[Saved entries]
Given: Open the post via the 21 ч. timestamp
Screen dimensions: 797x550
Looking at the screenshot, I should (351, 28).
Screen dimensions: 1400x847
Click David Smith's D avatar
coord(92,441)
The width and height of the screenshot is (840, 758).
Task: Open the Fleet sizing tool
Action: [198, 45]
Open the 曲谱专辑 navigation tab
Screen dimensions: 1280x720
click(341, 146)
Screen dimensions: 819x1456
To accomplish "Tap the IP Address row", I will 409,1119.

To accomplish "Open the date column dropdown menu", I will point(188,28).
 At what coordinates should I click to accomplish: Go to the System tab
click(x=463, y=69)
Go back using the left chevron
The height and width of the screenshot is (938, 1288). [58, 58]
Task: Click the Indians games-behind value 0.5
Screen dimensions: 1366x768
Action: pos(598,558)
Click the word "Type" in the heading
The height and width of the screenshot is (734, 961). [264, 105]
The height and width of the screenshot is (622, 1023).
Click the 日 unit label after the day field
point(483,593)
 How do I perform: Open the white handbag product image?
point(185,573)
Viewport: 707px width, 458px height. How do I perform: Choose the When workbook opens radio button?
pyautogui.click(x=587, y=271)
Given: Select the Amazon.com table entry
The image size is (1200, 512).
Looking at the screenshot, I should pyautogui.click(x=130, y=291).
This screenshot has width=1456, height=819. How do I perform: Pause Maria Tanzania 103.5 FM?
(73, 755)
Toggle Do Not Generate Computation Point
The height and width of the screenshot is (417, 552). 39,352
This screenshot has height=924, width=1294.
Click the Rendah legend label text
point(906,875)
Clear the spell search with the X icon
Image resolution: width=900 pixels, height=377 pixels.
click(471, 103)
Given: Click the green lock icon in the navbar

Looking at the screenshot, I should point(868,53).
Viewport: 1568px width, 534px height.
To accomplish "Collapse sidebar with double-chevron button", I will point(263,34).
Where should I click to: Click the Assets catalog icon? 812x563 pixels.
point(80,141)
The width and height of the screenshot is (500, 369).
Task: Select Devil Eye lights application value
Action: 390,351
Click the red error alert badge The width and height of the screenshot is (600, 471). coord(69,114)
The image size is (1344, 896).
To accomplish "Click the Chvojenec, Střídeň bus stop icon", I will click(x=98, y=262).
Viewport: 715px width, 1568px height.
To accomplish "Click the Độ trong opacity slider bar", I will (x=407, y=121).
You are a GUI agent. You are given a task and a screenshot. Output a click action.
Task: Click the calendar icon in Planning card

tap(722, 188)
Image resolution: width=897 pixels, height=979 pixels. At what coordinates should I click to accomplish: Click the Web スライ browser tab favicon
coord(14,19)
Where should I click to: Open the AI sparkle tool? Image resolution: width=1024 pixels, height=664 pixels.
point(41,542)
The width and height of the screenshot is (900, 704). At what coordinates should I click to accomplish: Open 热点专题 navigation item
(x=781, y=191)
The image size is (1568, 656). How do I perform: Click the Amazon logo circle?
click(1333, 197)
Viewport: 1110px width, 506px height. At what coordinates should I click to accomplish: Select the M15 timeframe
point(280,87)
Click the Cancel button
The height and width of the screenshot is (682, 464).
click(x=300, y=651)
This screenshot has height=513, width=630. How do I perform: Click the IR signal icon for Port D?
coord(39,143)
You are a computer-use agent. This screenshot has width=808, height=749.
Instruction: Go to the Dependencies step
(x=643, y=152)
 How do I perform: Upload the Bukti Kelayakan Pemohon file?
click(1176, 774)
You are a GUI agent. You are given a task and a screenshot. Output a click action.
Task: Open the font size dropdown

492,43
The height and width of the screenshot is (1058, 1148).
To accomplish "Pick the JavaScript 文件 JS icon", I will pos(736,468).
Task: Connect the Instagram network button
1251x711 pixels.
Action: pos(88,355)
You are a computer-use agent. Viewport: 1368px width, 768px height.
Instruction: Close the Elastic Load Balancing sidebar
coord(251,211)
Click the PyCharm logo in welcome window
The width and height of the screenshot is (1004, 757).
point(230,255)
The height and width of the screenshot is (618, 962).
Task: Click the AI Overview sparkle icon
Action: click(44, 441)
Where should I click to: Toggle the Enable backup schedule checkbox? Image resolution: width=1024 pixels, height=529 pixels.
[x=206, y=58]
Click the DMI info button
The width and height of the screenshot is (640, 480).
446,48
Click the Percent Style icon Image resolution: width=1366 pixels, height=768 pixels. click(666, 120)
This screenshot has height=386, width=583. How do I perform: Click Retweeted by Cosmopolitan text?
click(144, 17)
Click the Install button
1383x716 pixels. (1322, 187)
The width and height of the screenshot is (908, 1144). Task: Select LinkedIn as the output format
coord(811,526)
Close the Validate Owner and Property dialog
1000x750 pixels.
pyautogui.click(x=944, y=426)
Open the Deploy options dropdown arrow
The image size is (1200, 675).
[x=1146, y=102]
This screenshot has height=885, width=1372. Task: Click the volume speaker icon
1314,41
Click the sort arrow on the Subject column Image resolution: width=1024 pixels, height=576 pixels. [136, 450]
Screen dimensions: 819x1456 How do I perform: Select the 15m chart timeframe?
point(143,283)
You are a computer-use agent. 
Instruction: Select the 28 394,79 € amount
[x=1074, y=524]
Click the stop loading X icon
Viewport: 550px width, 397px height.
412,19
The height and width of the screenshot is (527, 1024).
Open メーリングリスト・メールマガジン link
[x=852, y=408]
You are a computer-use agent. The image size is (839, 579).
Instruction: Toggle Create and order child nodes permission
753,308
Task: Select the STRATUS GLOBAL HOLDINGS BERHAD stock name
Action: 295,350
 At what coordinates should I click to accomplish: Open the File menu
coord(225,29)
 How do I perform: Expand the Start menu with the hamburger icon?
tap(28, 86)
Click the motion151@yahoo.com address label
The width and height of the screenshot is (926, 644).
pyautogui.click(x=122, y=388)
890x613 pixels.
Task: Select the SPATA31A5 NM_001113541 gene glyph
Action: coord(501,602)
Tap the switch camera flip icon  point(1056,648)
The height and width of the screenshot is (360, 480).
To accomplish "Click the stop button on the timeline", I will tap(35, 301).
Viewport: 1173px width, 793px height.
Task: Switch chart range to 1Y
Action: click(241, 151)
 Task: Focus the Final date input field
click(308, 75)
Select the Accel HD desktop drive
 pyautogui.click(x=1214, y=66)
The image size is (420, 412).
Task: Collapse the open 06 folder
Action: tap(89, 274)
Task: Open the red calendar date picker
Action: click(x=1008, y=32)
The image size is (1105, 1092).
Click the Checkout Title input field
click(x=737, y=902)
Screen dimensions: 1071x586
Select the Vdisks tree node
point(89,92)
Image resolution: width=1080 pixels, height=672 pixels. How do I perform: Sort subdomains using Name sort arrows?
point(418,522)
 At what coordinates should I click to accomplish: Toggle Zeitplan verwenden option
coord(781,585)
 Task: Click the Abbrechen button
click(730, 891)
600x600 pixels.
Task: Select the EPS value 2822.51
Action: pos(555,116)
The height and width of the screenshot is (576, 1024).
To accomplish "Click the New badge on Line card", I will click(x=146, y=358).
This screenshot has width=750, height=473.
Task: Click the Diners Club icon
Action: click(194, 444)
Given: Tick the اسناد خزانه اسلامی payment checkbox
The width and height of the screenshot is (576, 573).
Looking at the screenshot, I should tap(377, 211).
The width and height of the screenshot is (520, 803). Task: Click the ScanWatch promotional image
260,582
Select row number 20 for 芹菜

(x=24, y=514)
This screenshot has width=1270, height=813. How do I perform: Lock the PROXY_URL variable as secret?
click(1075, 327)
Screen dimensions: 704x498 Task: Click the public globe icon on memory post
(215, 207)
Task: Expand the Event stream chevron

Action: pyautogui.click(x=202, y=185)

Exercise requirements:
Please return every line from the first one in the records above down to the line containing "The image size is (1344, 896).", including both, exactly as written and nothing more.

Written reply:
Given: Open the post via the 21 ч. timestamp
Screen dimensions: 797x550
Looking at the screenshot, I should (351, 28).
Screen dimensions: 1400x847
Click David Smith's D avatar
coord(92,441)
The width and height of the screenshot is (840, 758).
Task: Open the Fleet sizing tool
Action: [198, 45]
Open the 曲谱专辑 navigation tab
Screen dimensions: 1280x720
click(341, 146)
Screen dimensions: 819x1456
To accomplish "Tap the IP Address row", I will 409,1119.

To accomplish "Open the date column dropdown menu", I will point(188,28).
 At what coordinates should I click to accomplish: Go to the System tab
click(x=463, y=69)
Go back using the left chevron
The height and width of the screenshot is (938, 1288). [58, 58]
Task: Click the Indians games-behind value 0.5
Screen dimensions: 1366x768
Action: pos(598,558)
Click the word "Type" in the heading
The height and width of the screenshot is (734, 961). [264, 105]
The height and width of the screenshot is (622, 1023).
Click the 日 unit label after the day field
point(483,593)
 How do I perform: Open the white handbag product image?
point(185,573)
Viewport: 707px width, 458px height. How do I perform: Choose the When workbook opens radio button?
pyautogui.click(x=587, y=271)
Given: Select the Amazon.com table entry
The image size is (1200, 512).
Looking at the screenshot, I should pyautogui.click(x=130, y=291).
This screenshot has width=1456, height=819. How do I perform: Pause Maria Tanzania 103.5 FM?
(73, 755)
Toggle Do Not Generate Computation Point
The height and width of the screenshot is (417, 552). 39,352
This screenshot has height=924, width=1294.
Click the Rendah legend label text
point(906,875)
Clear the spell search with the X icon
Image resolution: width=900 pixels, height=377 pixels.
click(471, 103)
Given: Click the green lock icon in the navbar

Looking at the screenshot, I should point(868,53).
Viewport: 1568px width, 534px height.
To accomplish "Collapse sidebar with double-chevron button", I will point(263,34).
Where should I click to: Click the Assets catalog icon? 812x563 pixels.
point(80,141)
The width and height of the screenshot is (500, 369).
Task: Select Devil Eye lights application value
Action: 390,351
Click the red error alert badge The width and height of the screenshot is (600, 471). coord(69,114)
The image size is (1344, 896).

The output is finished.